Na avaliação de Minervini, se a cotação global do petróleo bruto seguir a premissa de preços de longo prazo da Fitch, caindo para US$ 53 por barril até 2025, haverá poucos fundamentos econômicos para influenciar a política de preços da Petrobras.
No entanto, se os preços continuarem elevados, como em 2022, a agência acredita que o governo intervirá. “O impacto na Petrobras dependerá da extensão da intervenção tanto em termos de tempo quanto de preços.”
Segundo a Fitch Ratings, a Petrobras deve manter seu forte fluxo de caixa, gerado a partir de baixos custos e de uma eficiente produção.

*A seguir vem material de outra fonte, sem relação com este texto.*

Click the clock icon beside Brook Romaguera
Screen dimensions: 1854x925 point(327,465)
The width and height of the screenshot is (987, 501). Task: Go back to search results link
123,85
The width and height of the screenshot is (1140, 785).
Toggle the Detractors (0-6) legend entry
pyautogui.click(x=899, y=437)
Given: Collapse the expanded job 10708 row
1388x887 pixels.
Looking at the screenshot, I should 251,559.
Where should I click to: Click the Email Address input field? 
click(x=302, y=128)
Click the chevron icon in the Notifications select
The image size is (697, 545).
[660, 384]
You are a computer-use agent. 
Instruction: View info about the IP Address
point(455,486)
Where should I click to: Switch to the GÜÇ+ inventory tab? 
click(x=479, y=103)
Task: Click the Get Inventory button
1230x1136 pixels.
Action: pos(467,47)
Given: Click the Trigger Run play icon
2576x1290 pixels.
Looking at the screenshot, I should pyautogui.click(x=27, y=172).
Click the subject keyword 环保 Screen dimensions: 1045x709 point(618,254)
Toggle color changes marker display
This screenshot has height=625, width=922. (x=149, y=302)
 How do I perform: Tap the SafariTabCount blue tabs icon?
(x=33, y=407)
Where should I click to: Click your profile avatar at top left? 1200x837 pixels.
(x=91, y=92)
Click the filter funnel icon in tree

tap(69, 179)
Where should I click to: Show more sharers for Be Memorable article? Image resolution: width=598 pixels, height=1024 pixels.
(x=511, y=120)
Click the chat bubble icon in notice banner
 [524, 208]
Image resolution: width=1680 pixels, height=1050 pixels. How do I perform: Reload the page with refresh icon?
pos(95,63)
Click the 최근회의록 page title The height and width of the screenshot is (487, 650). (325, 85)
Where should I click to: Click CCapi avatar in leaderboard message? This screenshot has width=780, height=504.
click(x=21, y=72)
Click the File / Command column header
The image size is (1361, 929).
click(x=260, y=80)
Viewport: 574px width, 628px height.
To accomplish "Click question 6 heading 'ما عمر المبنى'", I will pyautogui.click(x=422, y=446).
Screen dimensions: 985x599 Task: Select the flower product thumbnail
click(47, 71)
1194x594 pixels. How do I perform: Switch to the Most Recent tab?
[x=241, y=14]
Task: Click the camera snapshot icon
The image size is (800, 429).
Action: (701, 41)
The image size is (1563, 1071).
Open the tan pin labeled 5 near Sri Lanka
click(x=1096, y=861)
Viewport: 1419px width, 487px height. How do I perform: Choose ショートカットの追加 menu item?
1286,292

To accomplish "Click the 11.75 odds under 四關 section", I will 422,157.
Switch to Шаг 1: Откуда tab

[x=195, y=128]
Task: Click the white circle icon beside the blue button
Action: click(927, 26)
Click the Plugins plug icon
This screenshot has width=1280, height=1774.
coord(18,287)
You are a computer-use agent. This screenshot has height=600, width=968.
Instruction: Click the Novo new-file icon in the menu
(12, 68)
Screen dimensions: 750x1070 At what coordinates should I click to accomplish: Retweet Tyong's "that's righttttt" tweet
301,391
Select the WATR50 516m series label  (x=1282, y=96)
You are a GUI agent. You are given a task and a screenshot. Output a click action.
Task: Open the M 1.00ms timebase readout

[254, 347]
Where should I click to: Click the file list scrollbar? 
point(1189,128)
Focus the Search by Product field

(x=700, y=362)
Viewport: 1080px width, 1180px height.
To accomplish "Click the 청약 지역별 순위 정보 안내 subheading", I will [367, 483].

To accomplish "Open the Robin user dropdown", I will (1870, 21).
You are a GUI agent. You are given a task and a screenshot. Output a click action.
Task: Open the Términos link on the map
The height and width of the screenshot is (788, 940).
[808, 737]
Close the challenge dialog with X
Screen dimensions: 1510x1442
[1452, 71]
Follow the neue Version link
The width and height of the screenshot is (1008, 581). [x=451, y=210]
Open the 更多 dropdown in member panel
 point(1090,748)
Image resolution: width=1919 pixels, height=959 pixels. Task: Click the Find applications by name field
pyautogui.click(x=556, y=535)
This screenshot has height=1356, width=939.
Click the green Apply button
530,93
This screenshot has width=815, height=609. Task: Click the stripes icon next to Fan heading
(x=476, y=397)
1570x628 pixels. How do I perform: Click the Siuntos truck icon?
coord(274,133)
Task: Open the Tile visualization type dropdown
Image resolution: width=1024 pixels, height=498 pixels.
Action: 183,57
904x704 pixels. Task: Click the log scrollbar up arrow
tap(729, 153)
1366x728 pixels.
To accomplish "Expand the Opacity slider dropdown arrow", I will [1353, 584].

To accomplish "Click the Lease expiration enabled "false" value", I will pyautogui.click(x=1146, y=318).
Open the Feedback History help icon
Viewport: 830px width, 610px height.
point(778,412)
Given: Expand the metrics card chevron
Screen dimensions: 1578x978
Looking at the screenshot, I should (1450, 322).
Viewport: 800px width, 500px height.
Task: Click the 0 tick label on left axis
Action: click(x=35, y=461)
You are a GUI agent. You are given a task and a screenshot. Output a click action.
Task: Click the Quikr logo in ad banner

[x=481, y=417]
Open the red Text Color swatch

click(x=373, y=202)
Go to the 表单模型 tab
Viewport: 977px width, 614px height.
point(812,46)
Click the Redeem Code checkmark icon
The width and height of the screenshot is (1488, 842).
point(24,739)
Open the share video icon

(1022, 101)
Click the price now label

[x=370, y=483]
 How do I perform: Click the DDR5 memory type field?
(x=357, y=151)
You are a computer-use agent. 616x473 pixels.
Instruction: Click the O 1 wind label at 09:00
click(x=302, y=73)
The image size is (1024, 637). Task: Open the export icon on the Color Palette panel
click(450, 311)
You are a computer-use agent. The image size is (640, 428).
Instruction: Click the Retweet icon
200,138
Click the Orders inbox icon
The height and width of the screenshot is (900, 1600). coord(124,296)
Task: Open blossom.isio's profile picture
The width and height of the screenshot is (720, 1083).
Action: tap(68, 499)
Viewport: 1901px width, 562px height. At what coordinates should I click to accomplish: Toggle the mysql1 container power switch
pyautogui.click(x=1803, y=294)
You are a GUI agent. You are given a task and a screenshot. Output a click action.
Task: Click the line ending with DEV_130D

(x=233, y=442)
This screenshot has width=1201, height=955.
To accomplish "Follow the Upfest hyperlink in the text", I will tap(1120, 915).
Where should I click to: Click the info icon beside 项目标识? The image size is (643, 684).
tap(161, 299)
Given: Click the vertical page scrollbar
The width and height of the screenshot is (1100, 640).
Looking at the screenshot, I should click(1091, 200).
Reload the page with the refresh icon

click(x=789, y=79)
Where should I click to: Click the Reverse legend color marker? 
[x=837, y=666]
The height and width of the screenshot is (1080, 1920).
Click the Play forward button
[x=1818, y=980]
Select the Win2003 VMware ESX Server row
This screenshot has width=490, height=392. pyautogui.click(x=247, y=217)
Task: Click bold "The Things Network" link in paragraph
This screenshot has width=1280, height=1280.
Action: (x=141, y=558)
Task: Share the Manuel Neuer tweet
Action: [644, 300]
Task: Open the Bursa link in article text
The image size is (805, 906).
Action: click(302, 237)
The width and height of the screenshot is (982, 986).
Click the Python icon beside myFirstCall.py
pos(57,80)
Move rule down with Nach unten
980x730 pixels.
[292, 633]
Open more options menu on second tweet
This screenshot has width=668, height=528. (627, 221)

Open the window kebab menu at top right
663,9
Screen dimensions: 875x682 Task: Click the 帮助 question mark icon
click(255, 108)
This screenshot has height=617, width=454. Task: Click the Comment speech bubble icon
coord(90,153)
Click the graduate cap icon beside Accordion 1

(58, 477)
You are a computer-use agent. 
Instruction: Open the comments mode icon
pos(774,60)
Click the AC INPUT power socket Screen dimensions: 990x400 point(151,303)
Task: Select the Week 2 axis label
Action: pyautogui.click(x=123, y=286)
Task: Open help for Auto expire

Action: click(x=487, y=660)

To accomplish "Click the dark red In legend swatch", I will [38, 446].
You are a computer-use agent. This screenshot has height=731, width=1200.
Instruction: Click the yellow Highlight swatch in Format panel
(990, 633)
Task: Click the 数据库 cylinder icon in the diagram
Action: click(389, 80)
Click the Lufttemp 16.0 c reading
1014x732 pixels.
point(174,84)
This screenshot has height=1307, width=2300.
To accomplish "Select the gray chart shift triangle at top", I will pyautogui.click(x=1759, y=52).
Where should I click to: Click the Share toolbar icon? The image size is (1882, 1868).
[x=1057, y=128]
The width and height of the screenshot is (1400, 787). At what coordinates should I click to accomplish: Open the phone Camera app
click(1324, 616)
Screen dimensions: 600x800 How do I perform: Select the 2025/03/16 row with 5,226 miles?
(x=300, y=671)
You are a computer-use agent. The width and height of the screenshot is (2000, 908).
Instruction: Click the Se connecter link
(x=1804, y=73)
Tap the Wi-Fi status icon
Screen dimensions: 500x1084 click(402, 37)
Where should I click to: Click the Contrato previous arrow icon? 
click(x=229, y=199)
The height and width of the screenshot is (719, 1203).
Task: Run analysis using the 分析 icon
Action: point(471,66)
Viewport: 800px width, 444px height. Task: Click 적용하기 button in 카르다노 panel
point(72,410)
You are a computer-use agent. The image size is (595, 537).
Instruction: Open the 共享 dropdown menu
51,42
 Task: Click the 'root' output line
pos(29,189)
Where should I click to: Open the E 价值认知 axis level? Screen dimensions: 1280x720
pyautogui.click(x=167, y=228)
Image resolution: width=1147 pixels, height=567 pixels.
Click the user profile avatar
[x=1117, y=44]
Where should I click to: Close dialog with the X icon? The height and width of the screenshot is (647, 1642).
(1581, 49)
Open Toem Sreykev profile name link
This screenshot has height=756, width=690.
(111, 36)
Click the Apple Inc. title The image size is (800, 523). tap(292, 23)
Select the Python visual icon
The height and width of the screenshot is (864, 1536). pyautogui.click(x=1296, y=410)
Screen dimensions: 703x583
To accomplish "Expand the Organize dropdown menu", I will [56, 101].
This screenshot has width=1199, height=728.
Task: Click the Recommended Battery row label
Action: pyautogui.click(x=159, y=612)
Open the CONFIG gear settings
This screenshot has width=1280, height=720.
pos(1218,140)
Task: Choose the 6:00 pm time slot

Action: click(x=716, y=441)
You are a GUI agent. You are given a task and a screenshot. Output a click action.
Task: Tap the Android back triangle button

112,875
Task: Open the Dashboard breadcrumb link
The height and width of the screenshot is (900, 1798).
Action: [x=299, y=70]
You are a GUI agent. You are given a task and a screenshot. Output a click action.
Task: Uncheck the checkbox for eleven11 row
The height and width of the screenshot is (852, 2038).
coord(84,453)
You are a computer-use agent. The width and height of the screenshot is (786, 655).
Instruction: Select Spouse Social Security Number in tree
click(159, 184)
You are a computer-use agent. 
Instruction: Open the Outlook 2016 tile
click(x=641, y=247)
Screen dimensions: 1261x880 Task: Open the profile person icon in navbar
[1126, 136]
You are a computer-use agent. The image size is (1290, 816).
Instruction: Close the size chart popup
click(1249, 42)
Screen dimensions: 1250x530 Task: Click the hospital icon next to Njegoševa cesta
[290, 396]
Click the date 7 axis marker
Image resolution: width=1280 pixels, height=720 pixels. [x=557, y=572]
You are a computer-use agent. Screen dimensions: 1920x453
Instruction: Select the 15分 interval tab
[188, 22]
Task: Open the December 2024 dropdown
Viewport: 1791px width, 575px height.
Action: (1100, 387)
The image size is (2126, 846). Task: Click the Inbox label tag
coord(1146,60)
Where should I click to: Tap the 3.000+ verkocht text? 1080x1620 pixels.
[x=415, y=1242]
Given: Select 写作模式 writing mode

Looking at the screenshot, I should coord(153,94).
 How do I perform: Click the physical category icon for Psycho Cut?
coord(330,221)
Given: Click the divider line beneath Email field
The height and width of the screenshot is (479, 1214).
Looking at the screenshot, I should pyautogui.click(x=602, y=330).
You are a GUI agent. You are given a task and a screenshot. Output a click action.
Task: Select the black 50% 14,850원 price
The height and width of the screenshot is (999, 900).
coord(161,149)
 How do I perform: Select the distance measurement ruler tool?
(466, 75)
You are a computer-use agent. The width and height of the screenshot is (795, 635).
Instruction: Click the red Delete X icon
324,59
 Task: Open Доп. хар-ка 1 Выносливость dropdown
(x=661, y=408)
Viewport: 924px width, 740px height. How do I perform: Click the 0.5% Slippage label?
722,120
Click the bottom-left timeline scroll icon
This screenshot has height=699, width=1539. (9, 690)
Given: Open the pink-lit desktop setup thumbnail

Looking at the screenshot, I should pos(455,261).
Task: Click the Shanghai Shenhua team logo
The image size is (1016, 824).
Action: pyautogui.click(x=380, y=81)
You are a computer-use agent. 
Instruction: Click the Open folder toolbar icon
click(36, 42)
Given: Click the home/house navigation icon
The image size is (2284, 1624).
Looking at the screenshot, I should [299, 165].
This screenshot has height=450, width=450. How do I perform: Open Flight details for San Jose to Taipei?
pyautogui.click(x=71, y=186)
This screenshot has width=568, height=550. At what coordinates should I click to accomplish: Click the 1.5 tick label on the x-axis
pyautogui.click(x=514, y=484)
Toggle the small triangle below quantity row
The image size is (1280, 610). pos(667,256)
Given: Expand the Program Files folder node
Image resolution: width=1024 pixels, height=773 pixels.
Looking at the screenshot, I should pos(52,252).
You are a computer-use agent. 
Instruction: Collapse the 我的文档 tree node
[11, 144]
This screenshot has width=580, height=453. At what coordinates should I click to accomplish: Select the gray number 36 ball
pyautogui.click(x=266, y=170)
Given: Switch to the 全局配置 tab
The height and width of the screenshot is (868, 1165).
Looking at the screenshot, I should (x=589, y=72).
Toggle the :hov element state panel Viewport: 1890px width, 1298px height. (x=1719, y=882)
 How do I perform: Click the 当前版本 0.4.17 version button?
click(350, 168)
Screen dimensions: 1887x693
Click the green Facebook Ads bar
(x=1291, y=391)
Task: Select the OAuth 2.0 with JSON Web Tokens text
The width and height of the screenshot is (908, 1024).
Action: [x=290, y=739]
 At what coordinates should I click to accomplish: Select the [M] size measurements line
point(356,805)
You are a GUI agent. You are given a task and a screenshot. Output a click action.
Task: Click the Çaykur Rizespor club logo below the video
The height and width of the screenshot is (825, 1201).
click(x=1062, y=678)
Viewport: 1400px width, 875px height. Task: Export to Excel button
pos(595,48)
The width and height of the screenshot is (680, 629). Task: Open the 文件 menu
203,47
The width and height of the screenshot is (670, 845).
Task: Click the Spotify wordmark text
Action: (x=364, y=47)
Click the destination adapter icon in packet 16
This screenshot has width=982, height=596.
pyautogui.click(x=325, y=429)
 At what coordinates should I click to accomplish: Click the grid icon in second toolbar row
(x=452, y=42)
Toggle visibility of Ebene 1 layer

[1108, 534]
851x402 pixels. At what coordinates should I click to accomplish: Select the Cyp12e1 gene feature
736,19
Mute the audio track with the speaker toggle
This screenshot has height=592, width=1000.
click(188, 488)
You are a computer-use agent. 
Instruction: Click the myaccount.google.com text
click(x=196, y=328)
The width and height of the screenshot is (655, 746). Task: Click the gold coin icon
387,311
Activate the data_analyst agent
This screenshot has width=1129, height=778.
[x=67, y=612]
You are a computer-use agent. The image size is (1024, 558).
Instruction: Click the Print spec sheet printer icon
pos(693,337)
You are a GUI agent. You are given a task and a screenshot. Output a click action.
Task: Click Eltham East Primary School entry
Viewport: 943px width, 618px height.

Pela metodologia da Fitch, a empresa gerou em 2022 gerou US$ 36 bilhões em recursos das operações (FFO) ao implementar sua política de preços, sem incorrer em perdas.
“Permitir que a Petrobras mantenha suas políticas financeiras e seu plano de negócios é a melhor estratégia financeira para o governo federal, pois recebe, de acordo com o cenário-base da Fitch, US$ 22,4 bilhões da Petrobras, além de US$ 25 bilhões em dividendos referentes à participação acionária de 28,7%”, escreve Minervini.
Para o horizonte avaliado, a Fitch estima que o governo receberá, US$ 30 bilhões, entre impostos e dividendos. Isto representa 1,5% do PIB e 1,7% das receitas da União, aplicando as previsões da Fitch. Anualmente, o governo deve receber US$ 9,5 bilhões, em média, ou 0,5% do PIB e 0,6% das receitas do governo central, de 2023 a 2025.